**Stated problem**
Rewrite only the records from the line with "Viewport: 445px width, 250px" up to and including the line with "Action: click(123, 172)", keeping the requests unchanged. In the answers, increase every coordinate by 119.

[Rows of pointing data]
--------------------------------

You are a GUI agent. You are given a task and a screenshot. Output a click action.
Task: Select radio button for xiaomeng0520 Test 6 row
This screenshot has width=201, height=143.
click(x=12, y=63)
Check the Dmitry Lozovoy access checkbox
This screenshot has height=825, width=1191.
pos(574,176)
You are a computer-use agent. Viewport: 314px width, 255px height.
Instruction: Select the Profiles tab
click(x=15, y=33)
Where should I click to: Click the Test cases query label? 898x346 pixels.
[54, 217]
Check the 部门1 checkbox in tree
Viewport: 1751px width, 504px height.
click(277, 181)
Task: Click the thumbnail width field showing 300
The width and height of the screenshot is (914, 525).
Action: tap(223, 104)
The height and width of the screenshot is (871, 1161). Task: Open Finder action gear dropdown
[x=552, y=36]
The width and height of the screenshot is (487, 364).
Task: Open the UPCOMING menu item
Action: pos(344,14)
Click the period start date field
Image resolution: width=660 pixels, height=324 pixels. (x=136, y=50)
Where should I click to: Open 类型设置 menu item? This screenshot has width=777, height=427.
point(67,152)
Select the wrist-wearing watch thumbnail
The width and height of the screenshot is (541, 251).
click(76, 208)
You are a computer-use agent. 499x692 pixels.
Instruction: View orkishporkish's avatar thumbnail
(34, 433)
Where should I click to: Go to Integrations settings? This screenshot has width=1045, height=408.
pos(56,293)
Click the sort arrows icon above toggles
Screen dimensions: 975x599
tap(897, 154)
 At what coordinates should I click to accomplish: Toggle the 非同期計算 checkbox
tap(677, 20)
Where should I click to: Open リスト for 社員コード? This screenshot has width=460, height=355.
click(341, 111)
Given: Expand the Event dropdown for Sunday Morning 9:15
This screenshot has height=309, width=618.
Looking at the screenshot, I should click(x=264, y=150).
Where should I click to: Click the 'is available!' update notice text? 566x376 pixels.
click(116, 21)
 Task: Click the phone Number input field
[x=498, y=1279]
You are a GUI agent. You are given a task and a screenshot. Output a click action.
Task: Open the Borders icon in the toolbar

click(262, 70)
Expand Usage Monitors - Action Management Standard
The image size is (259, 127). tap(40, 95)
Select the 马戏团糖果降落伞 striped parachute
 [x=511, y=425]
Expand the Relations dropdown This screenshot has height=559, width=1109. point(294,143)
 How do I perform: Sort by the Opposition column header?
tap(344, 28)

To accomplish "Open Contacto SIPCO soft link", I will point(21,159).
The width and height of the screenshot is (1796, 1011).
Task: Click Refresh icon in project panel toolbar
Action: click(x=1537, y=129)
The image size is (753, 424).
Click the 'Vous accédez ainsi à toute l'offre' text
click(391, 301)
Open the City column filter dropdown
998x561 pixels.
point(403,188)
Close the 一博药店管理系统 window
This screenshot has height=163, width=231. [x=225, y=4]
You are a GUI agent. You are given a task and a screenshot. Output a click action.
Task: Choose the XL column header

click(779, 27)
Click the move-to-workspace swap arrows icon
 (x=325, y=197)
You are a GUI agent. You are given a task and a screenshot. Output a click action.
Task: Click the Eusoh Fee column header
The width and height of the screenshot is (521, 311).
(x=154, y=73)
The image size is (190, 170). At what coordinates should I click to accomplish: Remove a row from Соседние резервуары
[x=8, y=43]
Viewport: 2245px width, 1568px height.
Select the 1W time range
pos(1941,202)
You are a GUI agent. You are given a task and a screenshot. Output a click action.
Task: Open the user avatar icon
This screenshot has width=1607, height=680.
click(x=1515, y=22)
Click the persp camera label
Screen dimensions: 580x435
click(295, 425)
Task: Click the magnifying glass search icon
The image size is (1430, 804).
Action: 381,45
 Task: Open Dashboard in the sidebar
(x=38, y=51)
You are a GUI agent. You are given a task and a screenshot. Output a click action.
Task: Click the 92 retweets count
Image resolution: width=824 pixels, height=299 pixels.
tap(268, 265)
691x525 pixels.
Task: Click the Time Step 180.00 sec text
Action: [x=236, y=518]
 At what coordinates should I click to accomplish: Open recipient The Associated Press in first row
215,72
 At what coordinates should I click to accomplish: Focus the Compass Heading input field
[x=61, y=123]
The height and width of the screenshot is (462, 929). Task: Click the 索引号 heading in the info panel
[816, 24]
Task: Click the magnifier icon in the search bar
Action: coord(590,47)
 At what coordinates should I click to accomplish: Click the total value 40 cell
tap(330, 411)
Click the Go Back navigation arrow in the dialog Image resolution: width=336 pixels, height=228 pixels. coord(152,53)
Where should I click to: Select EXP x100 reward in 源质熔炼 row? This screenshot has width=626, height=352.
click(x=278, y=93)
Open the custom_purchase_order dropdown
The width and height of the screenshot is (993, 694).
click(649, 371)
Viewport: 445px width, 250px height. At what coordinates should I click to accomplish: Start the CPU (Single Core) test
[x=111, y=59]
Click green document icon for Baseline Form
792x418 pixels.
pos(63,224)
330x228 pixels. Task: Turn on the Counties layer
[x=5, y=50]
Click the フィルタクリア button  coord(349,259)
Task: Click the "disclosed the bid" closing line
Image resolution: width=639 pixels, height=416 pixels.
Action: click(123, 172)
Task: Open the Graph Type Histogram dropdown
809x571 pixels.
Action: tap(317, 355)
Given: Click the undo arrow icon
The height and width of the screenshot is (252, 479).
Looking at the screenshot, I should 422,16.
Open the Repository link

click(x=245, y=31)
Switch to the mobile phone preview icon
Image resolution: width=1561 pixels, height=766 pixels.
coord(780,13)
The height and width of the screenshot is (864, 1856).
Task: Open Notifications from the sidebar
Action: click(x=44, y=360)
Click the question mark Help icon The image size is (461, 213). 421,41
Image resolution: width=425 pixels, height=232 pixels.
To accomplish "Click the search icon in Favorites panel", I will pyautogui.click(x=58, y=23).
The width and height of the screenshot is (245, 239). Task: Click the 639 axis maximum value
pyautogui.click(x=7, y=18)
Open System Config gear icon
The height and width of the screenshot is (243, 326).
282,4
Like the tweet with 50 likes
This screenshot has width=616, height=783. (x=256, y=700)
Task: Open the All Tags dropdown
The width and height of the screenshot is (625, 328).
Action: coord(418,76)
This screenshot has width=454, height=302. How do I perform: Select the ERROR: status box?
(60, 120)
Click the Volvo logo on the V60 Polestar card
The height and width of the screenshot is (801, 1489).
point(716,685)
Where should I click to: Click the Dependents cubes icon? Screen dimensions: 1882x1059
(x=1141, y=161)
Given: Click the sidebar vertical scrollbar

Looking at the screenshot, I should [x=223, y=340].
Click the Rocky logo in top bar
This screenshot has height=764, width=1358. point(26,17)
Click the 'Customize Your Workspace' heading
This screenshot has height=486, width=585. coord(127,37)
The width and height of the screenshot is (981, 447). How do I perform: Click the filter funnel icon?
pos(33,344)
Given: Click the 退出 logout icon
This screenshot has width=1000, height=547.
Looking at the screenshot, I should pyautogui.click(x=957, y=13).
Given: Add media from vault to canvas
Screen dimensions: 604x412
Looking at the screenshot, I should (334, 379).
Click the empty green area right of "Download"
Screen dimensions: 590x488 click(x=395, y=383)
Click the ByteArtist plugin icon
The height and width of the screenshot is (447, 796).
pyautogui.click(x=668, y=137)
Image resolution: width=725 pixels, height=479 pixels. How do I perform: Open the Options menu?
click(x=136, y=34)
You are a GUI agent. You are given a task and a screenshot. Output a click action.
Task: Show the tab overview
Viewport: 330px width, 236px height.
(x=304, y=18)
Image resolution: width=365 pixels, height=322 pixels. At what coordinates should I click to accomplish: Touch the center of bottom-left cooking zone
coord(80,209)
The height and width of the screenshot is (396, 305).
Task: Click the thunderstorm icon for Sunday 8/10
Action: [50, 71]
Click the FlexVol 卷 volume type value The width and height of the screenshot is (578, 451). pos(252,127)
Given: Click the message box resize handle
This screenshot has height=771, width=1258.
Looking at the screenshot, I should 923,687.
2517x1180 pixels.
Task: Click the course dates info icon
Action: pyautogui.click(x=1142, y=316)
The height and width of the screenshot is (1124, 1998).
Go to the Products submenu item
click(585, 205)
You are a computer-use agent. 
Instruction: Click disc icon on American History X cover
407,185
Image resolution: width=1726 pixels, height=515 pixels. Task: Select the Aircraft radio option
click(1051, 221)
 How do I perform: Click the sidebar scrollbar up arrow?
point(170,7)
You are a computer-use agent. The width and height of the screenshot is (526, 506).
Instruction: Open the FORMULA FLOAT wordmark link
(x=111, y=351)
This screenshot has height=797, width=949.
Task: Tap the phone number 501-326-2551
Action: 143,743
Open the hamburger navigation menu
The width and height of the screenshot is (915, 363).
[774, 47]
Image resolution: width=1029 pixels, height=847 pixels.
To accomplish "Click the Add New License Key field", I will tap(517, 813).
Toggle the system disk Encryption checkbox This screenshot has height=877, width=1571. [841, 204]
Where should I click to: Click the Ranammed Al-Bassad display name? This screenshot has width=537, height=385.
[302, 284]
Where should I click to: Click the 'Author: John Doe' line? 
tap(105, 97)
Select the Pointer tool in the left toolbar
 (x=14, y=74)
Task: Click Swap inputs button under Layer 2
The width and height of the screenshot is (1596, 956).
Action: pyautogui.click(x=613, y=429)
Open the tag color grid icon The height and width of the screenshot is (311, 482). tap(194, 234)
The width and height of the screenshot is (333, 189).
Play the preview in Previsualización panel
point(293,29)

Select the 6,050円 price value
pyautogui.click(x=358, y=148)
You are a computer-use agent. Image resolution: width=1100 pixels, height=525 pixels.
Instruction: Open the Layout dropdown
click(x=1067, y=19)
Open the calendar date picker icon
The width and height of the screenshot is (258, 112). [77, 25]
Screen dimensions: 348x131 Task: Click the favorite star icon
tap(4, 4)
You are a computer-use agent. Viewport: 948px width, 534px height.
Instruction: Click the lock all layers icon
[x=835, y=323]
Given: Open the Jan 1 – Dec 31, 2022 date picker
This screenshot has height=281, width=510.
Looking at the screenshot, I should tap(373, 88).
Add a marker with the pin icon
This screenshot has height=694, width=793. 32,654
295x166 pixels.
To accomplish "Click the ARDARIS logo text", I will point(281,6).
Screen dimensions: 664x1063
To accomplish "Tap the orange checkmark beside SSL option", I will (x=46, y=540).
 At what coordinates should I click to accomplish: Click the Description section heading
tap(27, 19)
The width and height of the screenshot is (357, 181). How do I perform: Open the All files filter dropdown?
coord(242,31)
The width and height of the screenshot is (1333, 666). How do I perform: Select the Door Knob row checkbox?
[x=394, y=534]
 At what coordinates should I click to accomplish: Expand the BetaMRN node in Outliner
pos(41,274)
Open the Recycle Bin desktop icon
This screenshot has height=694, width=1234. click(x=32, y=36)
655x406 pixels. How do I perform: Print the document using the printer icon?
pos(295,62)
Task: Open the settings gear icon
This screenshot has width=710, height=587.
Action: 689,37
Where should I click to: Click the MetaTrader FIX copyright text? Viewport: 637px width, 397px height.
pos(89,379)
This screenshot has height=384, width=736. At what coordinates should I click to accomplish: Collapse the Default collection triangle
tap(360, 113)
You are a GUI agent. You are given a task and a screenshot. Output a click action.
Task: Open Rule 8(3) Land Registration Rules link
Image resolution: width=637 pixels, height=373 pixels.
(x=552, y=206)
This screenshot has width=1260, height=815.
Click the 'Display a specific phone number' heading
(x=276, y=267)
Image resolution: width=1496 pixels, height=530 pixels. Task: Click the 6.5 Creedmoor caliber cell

--------------------------------

**Written response**
Viewport: 445px width, 250px height. At what coordinates should I click to accomplish: Start the CPU (Single Core) test
[x=230, y=178]
Click green document icon for Baseline Form
792x418 pixels.
pos(182,343)
330x228 pixels. Task: Turn on the Counties layer
[x=124, y=169]
Click the フィルタクリア button  coord(468,378)
Task: Click the "disclosed the bid" closing line
Image resolution: width=639 pixels, height=416 pixels.
Action: click(242, 291)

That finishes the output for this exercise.